[Material shown — start]
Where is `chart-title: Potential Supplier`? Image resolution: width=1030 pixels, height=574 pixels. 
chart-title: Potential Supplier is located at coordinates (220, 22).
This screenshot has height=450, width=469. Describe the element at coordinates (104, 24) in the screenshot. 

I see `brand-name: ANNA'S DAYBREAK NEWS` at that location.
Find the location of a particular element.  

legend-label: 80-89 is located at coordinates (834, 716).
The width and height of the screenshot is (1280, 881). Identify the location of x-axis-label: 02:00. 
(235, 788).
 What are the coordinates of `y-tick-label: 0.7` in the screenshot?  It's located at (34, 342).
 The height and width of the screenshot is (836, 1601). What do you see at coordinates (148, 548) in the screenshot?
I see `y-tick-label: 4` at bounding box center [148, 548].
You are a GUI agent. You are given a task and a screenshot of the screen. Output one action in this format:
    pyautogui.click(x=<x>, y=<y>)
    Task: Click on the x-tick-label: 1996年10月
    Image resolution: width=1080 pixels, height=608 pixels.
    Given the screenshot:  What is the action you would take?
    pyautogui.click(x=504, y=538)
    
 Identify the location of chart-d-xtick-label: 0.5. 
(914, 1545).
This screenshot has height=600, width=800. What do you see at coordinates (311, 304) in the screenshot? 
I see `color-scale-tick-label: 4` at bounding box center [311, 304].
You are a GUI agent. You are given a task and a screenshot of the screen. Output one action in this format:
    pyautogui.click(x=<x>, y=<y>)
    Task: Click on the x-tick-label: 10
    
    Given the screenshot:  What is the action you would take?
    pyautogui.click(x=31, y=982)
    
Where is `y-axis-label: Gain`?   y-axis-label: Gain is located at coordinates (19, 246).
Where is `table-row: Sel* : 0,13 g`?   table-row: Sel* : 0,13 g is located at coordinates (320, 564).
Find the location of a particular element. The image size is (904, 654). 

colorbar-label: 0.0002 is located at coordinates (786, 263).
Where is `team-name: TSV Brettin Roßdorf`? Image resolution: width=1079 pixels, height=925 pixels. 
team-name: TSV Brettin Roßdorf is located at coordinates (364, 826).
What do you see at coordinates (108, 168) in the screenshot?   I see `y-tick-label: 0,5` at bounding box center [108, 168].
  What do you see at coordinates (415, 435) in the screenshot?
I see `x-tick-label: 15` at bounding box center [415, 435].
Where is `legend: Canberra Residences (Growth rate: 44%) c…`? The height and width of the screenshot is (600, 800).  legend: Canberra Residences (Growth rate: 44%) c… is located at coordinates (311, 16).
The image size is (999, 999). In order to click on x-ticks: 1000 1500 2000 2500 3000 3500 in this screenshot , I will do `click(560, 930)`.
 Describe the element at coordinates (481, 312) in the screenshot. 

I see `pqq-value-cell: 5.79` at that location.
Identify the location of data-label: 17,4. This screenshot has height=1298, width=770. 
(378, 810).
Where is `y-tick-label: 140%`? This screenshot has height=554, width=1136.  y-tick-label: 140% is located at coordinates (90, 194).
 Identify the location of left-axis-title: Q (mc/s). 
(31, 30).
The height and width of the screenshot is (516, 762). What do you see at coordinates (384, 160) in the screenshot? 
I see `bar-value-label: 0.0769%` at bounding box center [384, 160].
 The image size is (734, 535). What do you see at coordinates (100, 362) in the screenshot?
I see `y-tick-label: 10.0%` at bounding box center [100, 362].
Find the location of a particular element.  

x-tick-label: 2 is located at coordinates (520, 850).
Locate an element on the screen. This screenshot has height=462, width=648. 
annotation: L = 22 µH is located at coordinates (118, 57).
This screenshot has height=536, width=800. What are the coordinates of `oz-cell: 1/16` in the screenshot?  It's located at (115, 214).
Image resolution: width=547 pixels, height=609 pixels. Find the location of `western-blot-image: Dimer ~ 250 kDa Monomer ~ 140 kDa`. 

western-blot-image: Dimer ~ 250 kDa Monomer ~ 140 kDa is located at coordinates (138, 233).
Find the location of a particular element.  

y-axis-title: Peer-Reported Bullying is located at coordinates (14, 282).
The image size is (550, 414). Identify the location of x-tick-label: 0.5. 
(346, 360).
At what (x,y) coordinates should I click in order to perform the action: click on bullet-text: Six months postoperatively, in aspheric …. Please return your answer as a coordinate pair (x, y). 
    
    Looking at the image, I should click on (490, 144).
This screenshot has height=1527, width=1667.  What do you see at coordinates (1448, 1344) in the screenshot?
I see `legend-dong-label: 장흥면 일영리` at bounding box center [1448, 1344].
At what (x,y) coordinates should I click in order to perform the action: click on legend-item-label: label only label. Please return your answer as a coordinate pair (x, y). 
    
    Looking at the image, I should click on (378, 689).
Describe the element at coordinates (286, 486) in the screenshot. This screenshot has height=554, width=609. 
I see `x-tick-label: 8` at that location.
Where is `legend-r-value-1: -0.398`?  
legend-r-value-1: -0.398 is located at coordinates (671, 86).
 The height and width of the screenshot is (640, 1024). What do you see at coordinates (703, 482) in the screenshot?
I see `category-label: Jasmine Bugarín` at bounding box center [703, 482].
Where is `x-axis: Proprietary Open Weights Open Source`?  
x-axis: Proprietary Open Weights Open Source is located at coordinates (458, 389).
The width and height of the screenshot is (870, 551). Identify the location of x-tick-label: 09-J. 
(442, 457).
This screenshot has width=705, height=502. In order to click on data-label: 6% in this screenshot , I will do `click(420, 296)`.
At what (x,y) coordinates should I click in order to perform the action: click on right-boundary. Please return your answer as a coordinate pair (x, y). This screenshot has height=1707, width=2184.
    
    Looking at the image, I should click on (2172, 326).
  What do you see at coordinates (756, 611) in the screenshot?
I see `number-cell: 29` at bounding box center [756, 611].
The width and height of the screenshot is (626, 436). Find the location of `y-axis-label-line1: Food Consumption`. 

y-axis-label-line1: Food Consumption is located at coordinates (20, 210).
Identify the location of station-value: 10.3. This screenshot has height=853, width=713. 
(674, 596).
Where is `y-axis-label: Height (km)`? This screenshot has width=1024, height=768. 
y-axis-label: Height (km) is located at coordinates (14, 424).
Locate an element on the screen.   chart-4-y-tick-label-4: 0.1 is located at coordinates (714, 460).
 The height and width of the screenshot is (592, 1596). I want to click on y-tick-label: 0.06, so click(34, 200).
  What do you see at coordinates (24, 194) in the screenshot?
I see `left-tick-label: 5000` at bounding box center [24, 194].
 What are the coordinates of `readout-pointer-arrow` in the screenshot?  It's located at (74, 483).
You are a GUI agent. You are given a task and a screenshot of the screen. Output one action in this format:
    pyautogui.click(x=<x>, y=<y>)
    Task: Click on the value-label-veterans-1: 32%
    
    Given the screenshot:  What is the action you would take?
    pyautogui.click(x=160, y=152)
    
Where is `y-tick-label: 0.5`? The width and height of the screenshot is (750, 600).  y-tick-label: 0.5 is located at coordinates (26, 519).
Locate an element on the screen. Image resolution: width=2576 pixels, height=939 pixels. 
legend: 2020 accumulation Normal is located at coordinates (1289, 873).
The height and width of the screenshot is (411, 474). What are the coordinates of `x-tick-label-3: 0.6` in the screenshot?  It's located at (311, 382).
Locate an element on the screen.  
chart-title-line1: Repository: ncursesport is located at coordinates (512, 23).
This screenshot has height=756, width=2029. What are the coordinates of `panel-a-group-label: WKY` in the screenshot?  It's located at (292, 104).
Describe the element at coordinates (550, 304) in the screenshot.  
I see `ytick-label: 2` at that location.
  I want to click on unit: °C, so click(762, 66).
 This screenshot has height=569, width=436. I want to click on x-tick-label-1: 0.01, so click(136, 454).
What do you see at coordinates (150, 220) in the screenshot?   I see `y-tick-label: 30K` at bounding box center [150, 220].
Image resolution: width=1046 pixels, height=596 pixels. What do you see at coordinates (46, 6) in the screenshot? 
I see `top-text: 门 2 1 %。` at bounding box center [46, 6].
[Material shown — finish]
• _Task item_
Edit the lines from the beginning through the line containing "center [311, 304]." so that "resolution" becomes "size", leaving everything else as it is.

• _Result for this exercise_
Where is `chart-title: Potential Supplier`? Image size: width=1030 pixels, height=574 pixels. 
chart-title: Potential Supplier is located at coordinates (220, 22).
This screenshot has height=450, width=469. Describe the element at coordinates (104, 24) in the screenshot. 

I see `brand-name: ANNA'S DAYBREAK NEWS` at that location.
Find the location of a particular element.  

legend-label: 80-89 is located at coordinates (834, 716).
The width and height of the screenshot is (1280, 881). Identify the location of x-axis-label: 02:00. 
(235, 788).
 What are the coordinates of `y-tick-label: 0.7` in the screenshot?  It's located at (34, 342).
 The height and width of the screenshot is (836, 1601). What do you see at coordinates (148, 548) in the screenshot?
I see `y-tick-label: 4` at bounding box center [148, 548].
You are a GUI agent. You are given a task and a screenshot of the screen. Output one action in this format:
    pyautogui.click(x=<x>, y=<y>)
    Task: Click on the x-tick-label: 1996年10月
    Image size: width=1080 pixels, height=608 pixels.
    Given the screenshot:  What is the action you would take?
    pyautogui.click(x=504, y=538)
    
 Identify the location of chart-d-xtick-label: 0.5. 
(914, 1545).
This screenshot has height=600, width=800. What do you see at coordinates (311, 304) in the screenshot? 
I see `color-scale-tick-label: 4` at bounding box center [311, 304].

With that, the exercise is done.